> _Requirements_:
Render the material as a two-column CSV with the columns instruction and response, one row per item, each field quoted and any line breaks replaced with spaces, starting at the line containing "Go to the Home page icon" and ending at the end of the material. Leave the pictures out.

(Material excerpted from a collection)
>> Start

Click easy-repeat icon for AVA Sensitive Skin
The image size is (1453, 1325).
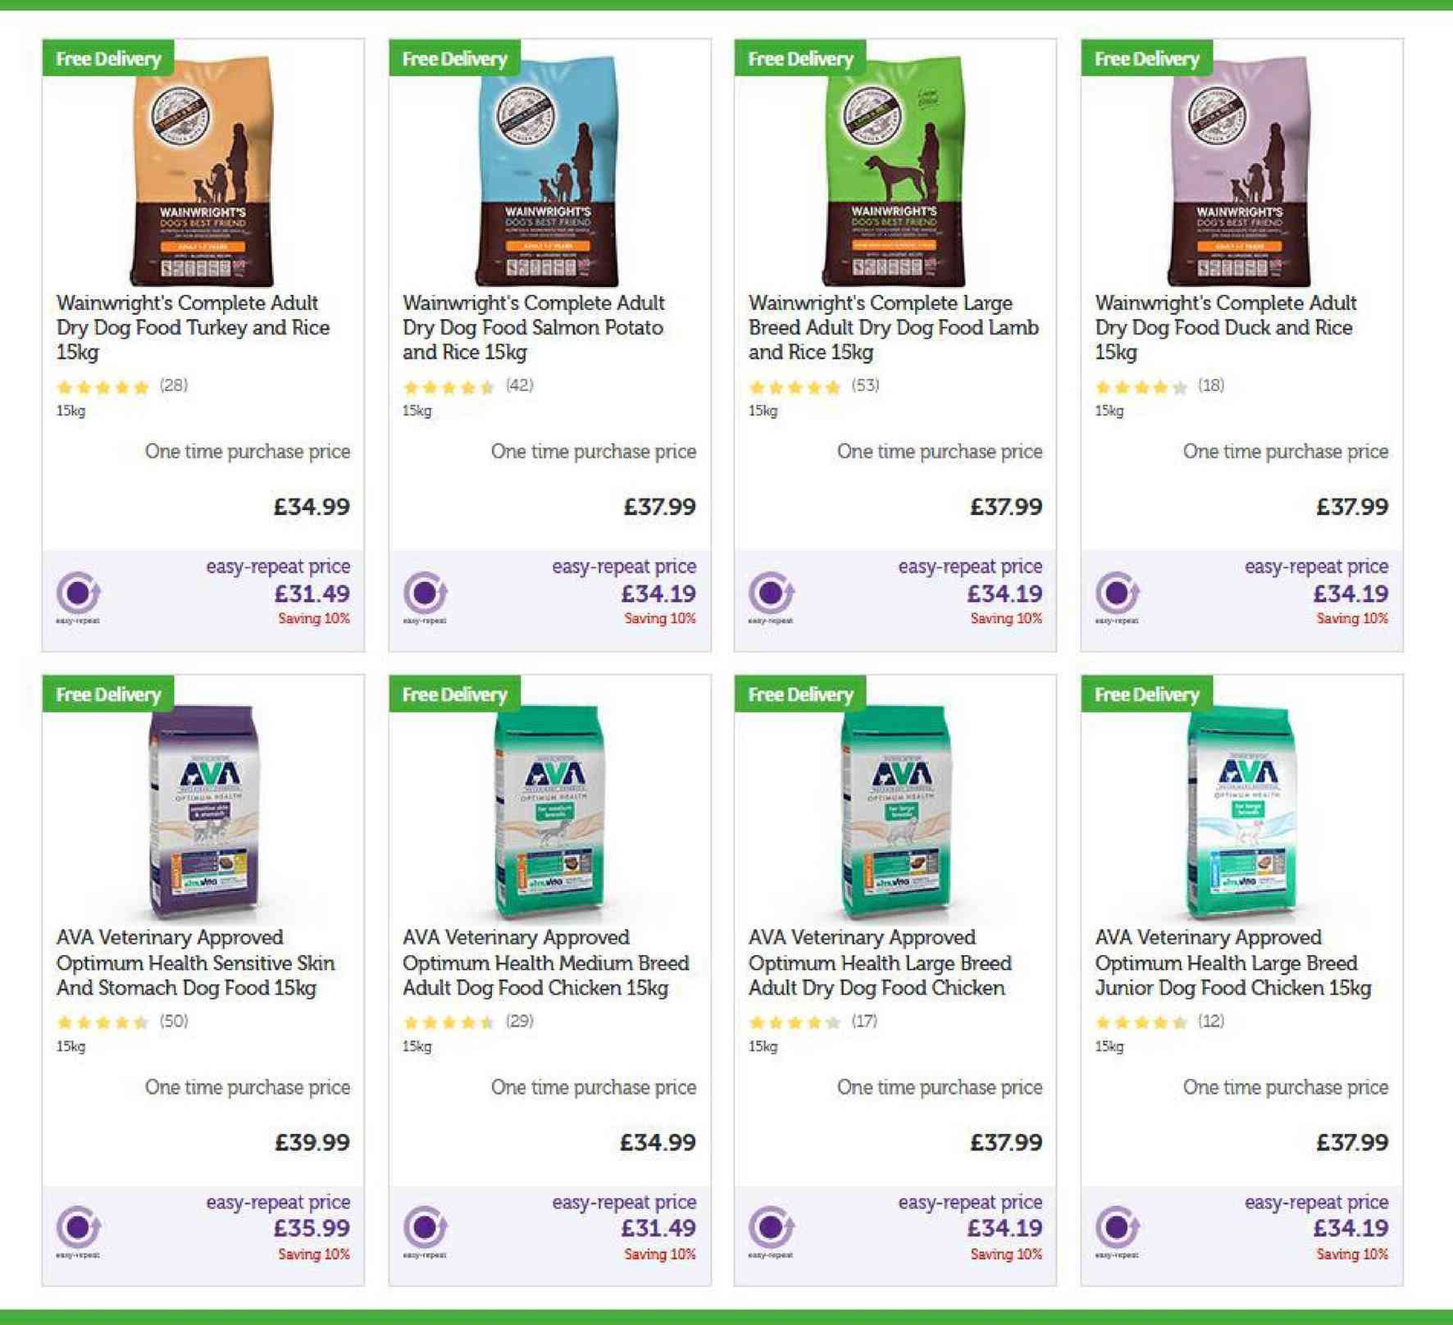(x=79, y=1228)
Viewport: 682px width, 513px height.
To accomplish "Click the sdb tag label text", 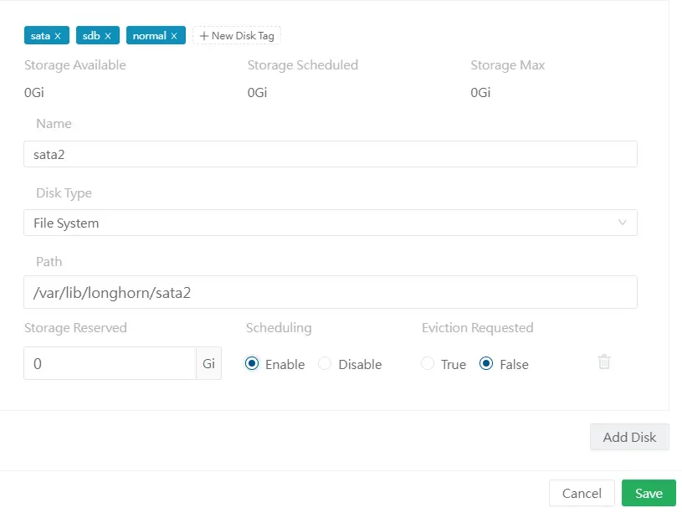I will tap(91, 36).
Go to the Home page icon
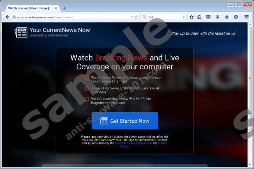The image size is (254, 169). tap(227, 17)
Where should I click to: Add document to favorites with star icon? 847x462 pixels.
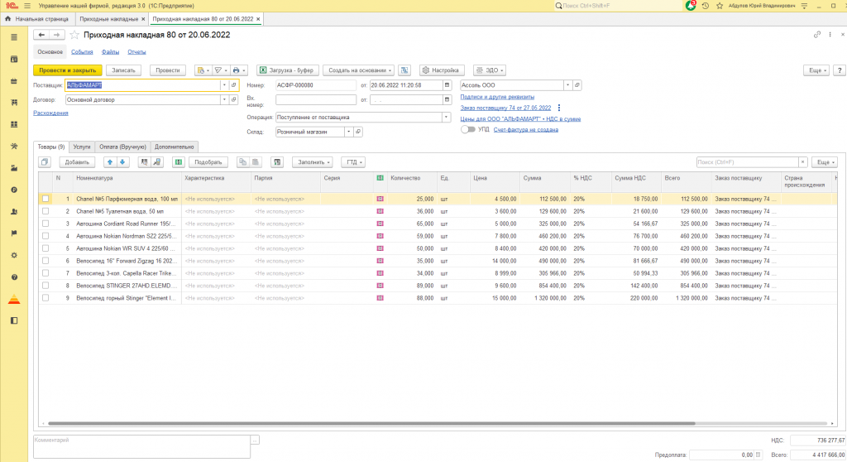pyautogui.click(x=75, y=35)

>> End

> _Task solution_:
instruction,response
"Go to the Home page icon","The image size is (254, 169). tap(227, 17)"
"Where should I click to: Add document to favorites with star icon? 847x462 pixels.","pyautogui.click(x=75, y=35)"